Menorca conservará por siempre, de forma imborrable, la huella de los zarpazos que la piratería sarracena le infirió a lo largo de su historia. La proverbial tranquilidad de sus gentes y la serena calma de su entorno, que fueron y son aún -quiera Dios que por muchos años- proverbiales en la isla, se vieron sacudidas en demasiadas ocasiones, como para que el pueblo no haya borrado de su tradición los epi­sodios que un día hirieron la retina de su espíritu, con ura marca de sangre, fuego y muerte.

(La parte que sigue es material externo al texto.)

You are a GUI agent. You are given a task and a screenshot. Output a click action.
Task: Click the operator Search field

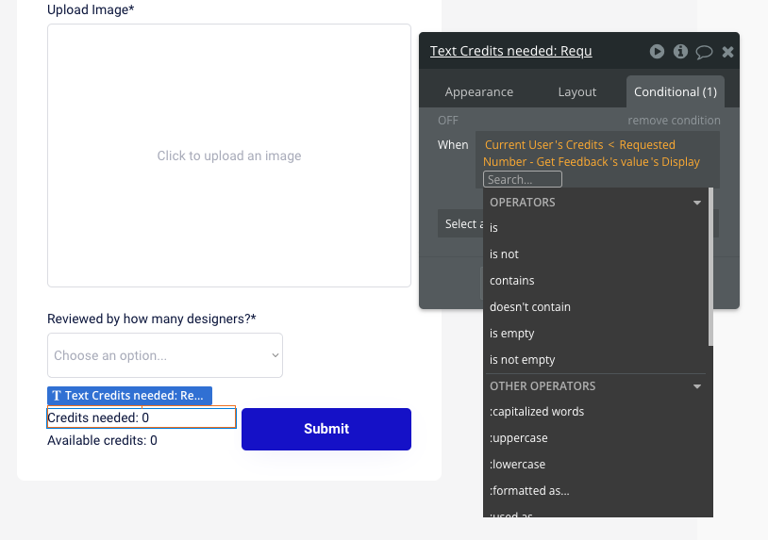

La inmolación de Ciutadella, el 9 de Julio de 1558, pasa­da a cuchillo por los otomanos y convertida en un montón de humeantes escombros, tras nueve días de espantoso ase­dio, marca un hito imposible de soslayar en la historia de la villa. A sólo veintitrés años del saqueo de Maó, por parte de Barbarroja, sembrando el luto en la ciudad y secuestran­do miles de cautivos, le llegó a la hermosa Ciutadella la hora del sacrificio. Fueron días de saqueo, pillaje y masa­cre sin tregua. Cuando los moros se retiraron, al fin, ni una sola casa quedaba en pie hasta el punto que –cuentan- ­el gobernador, recién llegado, tuvo que pernoctar varias noches en el interior de una cueva.
De entre los escombros, con los rostros desencajados por el miedo, iban emergiendo los supervivientes que vaga­ban de un lado a otro buscando inútilmente hogar y familia. Poco a poco, sin embargo, Ciutadella fue resurgiendo de sus cenizas. Del horror vivido quedó sólo el recuerdo, inmor­talizado muchos años después en un obelisco -sa pirámi­de- con una frase de Quadrado: «Pro aris et focis hic sus­tinuimus usque ad mortem» (por la religión y la fe, resisti­mos aquí hasta la muerte).
El resto de la isla, sobre la que se esparcían numerosos predios y alquerías, no corrió mejor suerte que la de sus dos ciudades representativas. Las incursiones de los piratas se producían en el momento más impensado y solían dejar siempre una secuela de dolor y rabia. Es imaginable la sen­sación que experimentaría el payés cuando, alejado de su casa y dedicado al laboreo de la tierra, llegaría hasta sus oídos el lastimero sonido de la caracola, el gemido del corn con el que su mujer -sa madona- intentaba avisarle del peligro en que se hallaba.
Las robustas torres de cantos y argamasa, de las que Menorca conserva aún bastantes a lo largo de su períme­tro costero, servían a la madona de refugio para ella y sus hijos. Una escala de madera les permitía subir al piso su­perior y, una vez recogida desde aquí alcanzar la terraza por el mismo procedimiento. Allí no faltaban nunca las grue­sas piedras para lanzar a los asaltantes, el corn para espar­cir la alarma por el contorno y el teant o hacha con el que la madona iba abriendo la cabeza a los moros que conse­guían alcanzar el agujero de entrada, mientras esperaba la llegada de los payeses.
Del paso de los moros conserva Menorca el recuerdo, convertido en leyenda por la permanencia de las viejas pie­dras de las torres, testificado por los curiosos topónimos, esparcidos a lo largo y ancho de su geografía y por histo­rias de argumento más o menos similar que se conservan, como un eco no apagado del grito guerrero -¡morus en terra!- de los menorquines.